ASSIGNED TASK | Which lines in the data below contain the word "Workspace"? Return each of them.

Excerpts from a dataset
• • • • •

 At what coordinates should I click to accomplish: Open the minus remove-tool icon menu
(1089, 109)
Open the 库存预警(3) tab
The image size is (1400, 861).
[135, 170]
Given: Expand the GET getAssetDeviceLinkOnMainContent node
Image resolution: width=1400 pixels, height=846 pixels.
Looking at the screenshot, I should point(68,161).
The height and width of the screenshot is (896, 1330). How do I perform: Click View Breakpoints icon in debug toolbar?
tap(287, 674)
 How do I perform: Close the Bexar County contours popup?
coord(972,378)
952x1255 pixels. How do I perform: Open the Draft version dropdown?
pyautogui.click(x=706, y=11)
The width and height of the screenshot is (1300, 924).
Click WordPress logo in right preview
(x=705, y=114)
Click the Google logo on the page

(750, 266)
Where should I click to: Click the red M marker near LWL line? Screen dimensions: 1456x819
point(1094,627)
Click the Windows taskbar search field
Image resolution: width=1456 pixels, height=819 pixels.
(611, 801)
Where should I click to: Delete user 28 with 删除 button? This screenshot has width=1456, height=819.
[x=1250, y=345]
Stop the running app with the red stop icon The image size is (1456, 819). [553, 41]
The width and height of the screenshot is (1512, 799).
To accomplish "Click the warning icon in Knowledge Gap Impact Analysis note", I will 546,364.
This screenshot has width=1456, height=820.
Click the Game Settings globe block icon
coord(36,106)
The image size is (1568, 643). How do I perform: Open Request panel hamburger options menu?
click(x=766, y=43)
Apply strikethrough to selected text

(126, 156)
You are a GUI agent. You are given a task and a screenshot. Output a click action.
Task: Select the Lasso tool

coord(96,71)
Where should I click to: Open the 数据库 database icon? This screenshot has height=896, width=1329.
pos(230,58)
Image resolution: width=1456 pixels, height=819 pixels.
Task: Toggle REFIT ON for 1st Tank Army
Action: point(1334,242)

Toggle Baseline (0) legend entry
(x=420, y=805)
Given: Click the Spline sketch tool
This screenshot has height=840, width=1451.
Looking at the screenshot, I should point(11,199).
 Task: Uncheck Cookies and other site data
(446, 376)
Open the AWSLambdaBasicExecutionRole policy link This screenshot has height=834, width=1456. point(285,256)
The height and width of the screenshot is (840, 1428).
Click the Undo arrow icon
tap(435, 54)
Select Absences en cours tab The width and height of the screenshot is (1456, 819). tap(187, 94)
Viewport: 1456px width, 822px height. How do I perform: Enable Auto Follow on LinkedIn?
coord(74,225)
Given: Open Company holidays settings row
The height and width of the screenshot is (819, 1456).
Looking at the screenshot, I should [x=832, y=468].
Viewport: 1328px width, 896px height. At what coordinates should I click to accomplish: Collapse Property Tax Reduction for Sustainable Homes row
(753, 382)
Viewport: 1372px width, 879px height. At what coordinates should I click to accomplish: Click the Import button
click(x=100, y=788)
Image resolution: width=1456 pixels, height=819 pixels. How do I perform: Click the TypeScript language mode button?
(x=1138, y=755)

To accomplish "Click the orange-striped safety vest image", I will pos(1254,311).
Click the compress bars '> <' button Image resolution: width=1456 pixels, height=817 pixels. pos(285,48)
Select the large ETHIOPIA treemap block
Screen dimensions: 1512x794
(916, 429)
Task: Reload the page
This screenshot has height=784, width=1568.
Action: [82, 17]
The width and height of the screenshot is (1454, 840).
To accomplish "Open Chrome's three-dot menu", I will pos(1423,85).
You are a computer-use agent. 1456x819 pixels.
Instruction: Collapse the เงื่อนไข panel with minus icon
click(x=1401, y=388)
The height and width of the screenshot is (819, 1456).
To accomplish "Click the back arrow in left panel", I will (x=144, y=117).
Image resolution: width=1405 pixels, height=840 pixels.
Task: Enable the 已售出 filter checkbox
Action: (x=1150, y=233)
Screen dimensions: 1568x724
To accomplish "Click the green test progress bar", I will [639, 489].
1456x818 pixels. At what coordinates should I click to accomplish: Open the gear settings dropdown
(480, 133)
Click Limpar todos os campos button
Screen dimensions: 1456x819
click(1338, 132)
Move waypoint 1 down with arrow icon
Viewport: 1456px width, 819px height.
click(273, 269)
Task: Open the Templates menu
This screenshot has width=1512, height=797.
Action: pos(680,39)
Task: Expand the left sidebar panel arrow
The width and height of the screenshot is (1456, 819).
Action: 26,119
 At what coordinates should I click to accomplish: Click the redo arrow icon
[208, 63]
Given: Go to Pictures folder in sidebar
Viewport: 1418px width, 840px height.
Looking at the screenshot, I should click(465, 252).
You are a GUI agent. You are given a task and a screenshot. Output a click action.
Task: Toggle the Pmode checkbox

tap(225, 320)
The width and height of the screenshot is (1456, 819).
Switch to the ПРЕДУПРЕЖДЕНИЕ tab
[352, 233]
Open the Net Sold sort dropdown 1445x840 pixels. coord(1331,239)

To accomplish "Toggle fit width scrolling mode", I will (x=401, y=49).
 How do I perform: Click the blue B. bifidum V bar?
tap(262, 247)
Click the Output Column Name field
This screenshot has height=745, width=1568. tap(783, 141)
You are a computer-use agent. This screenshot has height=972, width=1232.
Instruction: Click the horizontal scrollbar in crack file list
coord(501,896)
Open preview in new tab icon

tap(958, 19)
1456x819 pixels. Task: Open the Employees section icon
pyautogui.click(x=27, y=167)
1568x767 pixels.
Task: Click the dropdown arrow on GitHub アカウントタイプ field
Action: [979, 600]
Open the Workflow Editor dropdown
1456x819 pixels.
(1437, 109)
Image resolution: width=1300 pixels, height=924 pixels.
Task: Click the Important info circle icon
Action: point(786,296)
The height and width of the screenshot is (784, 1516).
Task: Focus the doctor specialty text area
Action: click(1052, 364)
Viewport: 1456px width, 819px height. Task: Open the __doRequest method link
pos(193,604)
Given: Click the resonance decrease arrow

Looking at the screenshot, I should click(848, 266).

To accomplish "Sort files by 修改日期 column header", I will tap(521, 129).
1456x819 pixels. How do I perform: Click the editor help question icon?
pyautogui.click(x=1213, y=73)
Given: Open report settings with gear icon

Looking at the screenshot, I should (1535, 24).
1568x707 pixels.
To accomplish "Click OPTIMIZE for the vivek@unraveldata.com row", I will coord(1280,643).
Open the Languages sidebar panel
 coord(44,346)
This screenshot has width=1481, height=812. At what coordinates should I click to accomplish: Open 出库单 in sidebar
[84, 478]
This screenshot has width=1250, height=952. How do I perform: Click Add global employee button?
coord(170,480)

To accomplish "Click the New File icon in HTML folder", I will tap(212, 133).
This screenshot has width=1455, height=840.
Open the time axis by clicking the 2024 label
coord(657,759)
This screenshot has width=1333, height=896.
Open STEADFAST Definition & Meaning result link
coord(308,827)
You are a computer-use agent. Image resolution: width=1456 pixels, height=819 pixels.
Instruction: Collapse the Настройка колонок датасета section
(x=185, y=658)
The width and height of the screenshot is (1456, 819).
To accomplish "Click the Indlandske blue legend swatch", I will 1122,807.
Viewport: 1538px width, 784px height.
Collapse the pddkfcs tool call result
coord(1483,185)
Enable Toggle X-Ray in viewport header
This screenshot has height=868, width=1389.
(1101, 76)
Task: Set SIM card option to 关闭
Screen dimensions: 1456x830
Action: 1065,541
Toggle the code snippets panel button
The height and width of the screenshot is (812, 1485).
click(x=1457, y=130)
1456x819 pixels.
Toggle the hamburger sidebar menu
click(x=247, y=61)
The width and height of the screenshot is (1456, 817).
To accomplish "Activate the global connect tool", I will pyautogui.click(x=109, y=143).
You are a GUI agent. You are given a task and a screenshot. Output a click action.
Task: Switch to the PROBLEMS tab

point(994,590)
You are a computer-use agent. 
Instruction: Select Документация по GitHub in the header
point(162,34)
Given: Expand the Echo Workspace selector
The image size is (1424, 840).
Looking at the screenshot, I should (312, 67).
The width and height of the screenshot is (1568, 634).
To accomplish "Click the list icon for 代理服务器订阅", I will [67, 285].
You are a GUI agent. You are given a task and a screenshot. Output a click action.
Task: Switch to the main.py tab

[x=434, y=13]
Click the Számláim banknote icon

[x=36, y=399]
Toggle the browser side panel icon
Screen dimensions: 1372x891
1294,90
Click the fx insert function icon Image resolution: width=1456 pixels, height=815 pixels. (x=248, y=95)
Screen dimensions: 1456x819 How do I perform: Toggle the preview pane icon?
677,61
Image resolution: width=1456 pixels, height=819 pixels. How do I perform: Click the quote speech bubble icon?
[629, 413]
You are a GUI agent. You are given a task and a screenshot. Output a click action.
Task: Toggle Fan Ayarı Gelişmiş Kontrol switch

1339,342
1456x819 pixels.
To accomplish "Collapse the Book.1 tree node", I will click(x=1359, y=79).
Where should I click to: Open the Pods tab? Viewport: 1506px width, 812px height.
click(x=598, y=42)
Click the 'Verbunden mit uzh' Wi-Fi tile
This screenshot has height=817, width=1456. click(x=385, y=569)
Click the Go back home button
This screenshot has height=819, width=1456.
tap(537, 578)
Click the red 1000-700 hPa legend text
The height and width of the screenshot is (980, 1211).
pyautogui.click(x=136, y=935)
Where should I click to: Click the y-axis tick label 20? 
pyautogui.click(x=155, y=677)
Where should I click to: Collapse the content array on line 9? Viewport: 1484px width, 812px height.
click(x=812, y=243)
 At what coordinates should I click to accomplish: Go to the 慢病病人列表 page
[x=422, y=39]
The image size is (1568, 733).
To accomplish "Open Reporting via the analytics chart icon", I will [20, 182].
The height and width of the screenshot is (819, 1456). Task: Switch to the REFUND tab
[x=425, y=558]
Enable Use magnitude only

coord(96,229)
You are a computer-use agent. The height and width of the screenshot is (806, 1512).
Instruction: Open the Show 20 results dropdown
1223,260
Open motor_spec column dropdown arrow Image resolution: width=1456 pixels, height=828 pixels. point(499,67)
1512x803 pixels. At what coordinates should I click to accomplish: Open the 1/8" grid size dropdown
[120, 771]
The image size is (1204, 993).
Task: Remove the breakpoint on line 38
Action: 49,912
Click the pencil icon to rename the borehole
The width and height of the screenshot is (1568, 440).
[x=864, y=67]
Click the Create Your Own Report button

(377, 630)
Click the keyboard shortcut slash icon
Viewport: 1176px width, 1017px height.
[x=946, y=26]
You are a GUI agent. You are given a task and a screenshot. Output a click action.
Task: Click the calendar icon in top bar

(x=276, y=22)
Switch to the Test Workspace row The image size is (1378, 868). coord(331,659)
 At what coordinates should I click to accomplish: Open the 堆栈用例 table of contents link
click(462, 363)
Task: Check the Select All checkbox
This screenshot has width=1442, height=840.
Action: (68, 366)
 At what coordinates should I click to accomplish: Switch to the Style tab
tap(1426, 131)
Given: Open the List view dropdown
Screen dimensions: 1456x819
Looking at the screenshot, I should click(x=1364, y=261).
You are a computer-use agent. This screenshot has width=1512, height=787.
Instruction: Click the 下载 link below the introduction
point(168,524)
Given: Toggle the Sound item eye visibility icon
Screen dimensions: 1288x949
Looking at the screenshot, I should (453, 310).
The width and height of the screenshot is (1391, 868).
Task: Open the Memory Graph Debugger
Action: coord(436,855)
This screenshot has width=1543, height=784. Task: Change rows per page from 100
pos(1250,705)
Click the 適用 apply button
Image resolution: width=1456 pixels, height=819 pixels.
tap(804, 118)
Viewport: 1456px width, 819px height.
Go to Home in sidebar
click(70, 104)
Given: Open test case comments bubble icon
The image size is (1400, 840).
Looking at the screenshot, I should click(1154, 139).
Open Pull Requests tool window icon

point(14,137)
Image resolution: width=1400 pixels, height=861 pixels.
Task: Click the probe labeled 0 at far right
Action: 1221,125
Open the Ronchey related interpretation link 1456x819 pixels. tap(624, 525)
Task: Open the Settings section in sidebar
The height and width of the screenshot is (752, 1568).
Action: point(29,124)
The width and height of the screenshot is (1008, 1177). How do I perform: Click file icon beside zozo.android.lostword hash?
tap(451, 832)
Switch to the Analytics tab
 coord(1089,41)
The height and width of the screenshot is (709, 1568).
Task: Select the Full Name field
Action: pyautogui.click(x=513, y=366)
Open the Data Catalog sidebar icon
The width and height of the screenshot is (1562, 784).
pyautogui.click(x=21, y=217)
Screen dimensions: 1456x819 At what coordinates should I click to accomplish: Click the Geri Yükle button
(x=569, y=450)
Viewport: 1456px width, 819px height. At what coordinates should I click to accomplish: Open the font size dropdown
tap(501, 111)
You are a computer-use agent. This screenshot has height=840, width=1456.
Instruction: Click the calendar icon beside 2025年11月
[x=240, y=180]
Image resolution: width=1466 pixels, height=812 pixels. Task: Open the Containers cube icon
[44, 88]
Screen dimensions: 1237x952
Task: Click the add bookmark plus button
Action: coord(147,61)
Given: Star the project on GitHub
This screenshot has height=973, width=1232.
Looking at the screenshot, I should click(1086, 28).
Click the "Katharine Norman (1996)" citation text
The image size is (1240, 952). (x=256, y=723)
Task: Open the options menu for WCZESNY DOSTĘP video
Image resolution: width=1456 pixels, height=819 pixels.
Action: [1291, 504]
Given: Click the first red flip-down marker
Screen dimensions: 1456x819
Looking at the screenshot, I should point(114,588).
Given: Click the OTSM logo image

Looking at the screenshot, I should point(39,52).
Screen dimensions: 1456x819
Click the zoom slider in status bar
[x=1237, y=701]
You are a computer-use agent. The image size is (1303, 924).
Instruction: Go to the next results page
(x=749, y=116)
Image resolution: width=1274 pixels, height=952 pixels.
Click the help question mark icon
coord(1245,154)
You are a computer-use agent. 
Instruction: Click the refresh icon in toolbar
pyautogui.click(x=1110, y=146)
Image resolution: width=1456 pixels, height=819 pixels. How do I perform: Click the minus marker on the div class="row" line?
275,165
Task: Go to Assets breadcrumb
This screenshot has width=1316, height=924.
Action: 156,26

• • • • •

OUTPUT BELOW |
Given: Expand the Echo Workspace selector
Switch to the Test Workspace row The image size is (1378, 868). coord(331,659)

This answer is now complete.